#### Selected excerpt
Re: [HACKERS] Standard Deviation function.

From: Tom Lane <tgl(at)sss(dot)pgh(dot)pa(dot)us>
To: hackers(at)postgreSQL(dot)org
Subject: Re: [HACKERS] Standard Deviation function.
Date: 1998-06-05 15:24:04
Message-ID: 28715.897060244@sss.pgh.pa.us
Views: Raw Message | Whole Thread | Download mbox | Resend email
Thread:
Lists: pgsql-hackers

Andreas Zeugswetter <andreas(dot)zeugswetter(at)telecom(dot)at> writes:
> Wow, this is it. But as I said, the above line is wrong (By the way:
> this is a very common mistake).
> It should read:
> $self->{standard_deviation} = sqrt( $self->{pseudo_variance} / $self->{count} )
> Note: The - 1 is missing

The formula with N-1 in the divisor is correct for the "sample standard
deviation". That is what you use when your N data points represent a
sample from a larger population, and you want to estimate the standard
deviation of the whole population.

If your N data points in fact are the *whole* population of interest,
then you calculate the "population standard deviation" which has just N
in the divisor. So both versions of the formula are correct depending
on the situation, and you really ought to provide both.

(To justify the difference intuitively: if you have exactly one data
point, and it is the *whole* population, then the mean equals the
data value and the standard deviation is zero. That is what you get
with N in the divisor. But if your one data point is a sample from
a larger population, you cannot estimate the population's standard
deviation; you need more data. The N-1 equation gives 0/0 in this
case, correctly signifying that the value is indeterminate.)

Records of locating words and elements:
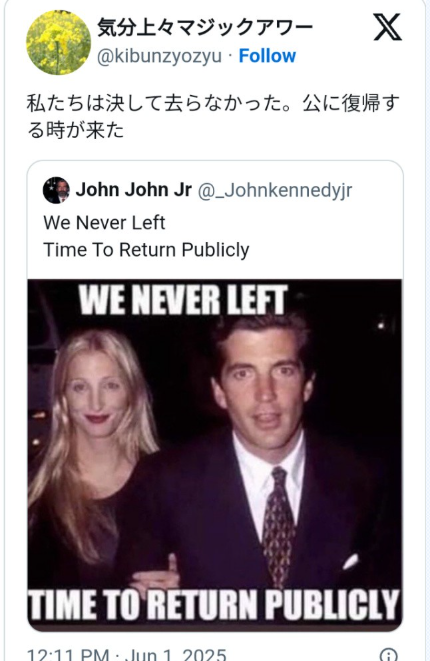Open the yellow flower profile avatar
This screenshot has width=430, height=661.
coord(58,43)
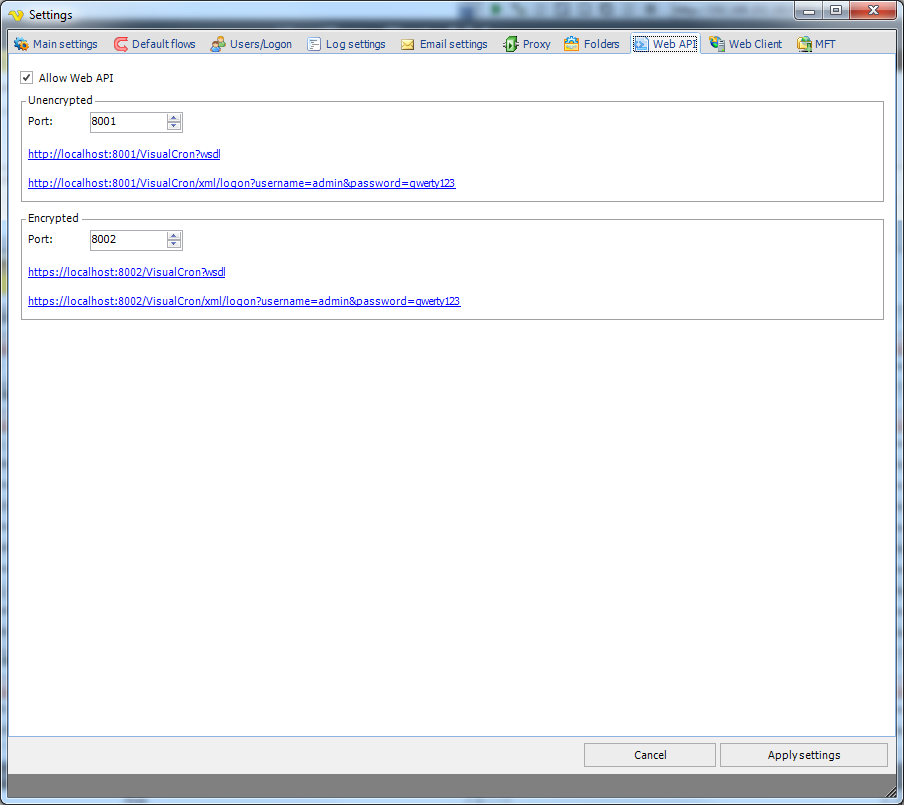Increase the Unencrypted port value
This screenshot has width=904, height=805.
click(174, 118)
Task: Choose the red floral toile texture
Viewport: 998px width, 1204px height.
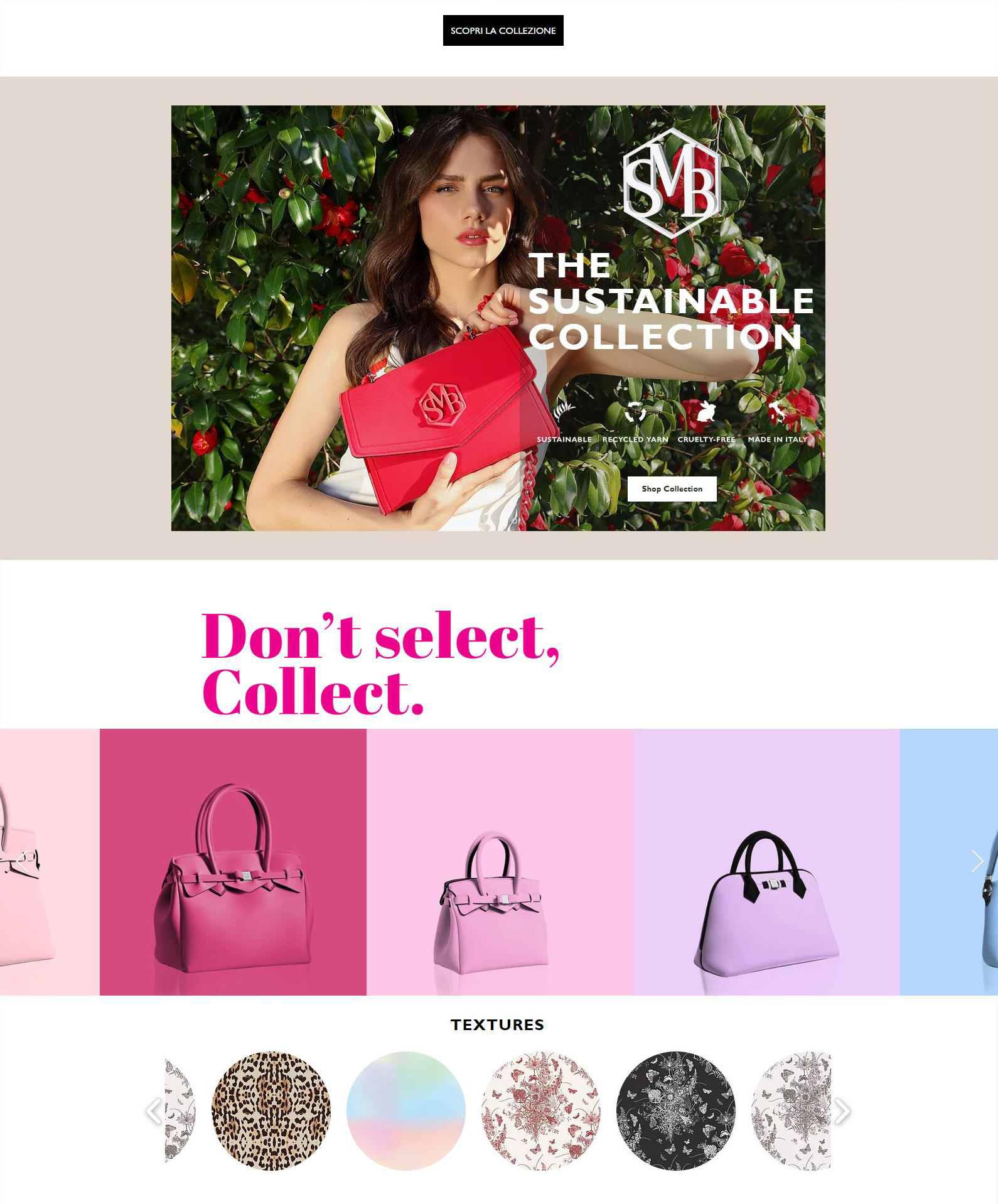Action: coord(541,1110)
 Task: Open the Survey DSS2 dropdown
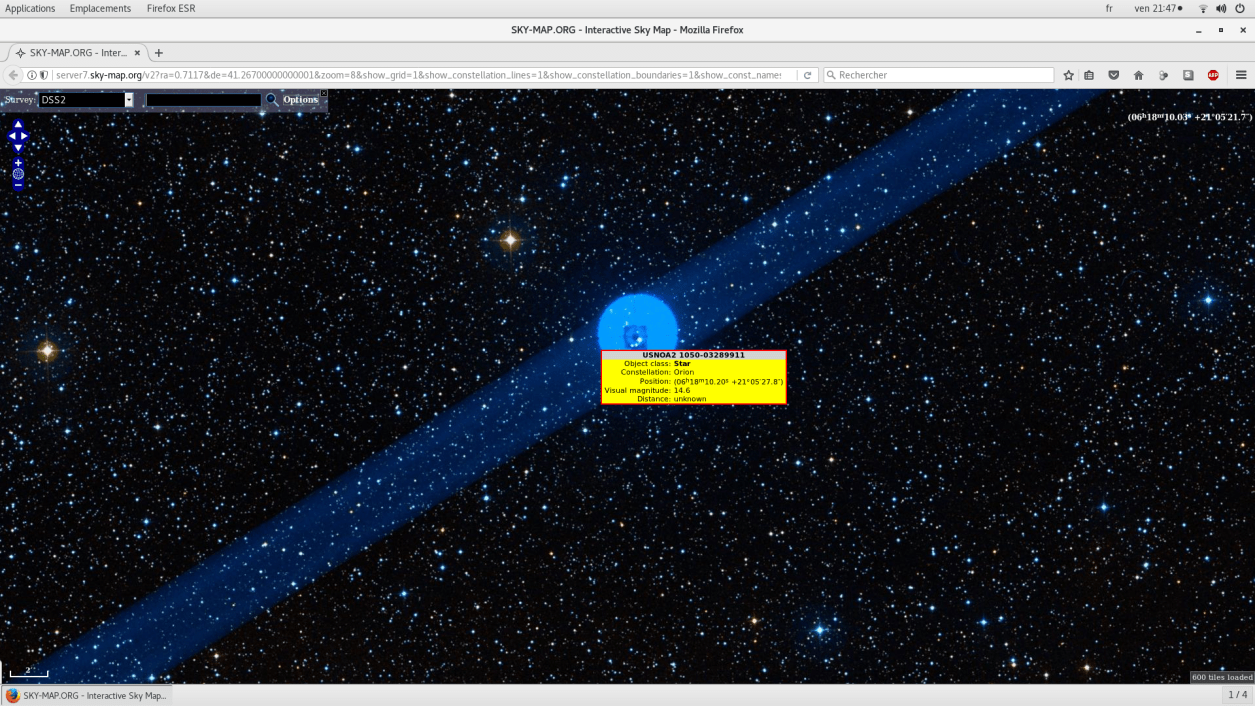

#### Tasks for this exercise
[A] Decide whether each statement agrees with the post on standard deviation formulas, answering yes or no and quoting the words from the post that settle it. (i) The formula with N-1 in the divisor is correct for the sample standard deviation. (ii) The post recommends providing only the population version of the formula. (iii) When a single data point is the whole population, the standard deviation is zero.
[B] According to the post on standard deviation formulas, why is it correct that the N-1 equation gives 0/0 when there is only one data point drawn from a larger population? Answer in one to three sentences.
[C] Write the next part of the post on standard deviation formulas, picking up right after its final sentence.
The records were taken from a different source than the post on standard deviation.

#### Expected responses
[A]
(i) Yes: "The formula with N-1 in the divisor is correct for the "sample standard deviation"."
(ii) No: "So both versions of the formula are correct depending on the situation, and you really ought to provide both."
(iii) Yes: "then the mean equals the data value and the standard deviation is zero."

[B] A single data point sampled from a larger population cannot be used to estimate the population's standard deviation, because more data is needed. The 0/0 result from the N-1 equation therefore correctly signals that the value is indeterminate.

[C]
I think the Perl code given earlier in the thread pretty much sucks
from a numerical accuracy point of view. The running mean calculation
suffers from accumulation of errors, and that propagates into the
pseudo-variance in a big way. It's particularly bad if the data is
tightly clustered about the mean; the code ends up doing lots of
subtractions of nearly equal values.

The accepted way to do sample standard deviation in one pass is this:

STDDEV = SQRT( (N*SIGMA(Xi^2) - SIGMA(Xi)^2) / (N*(N-1)) )

where N is the number of data points and SIGMA(Xi) means the sum
of the data values Xi. You keep running sums of Xi and Xi^2 as
you pass over the data, then you apply the above equation once
at the end. (For population standard deviation, you use N^2 as
the denominator. For variance, you just leave off the SQRT().)

All that you need to implement this is room to keep two running
sums instead of one. I haven't looked at pgsql's aggregate functions,
but I'd hope that the working state can be a struct not just a
single number.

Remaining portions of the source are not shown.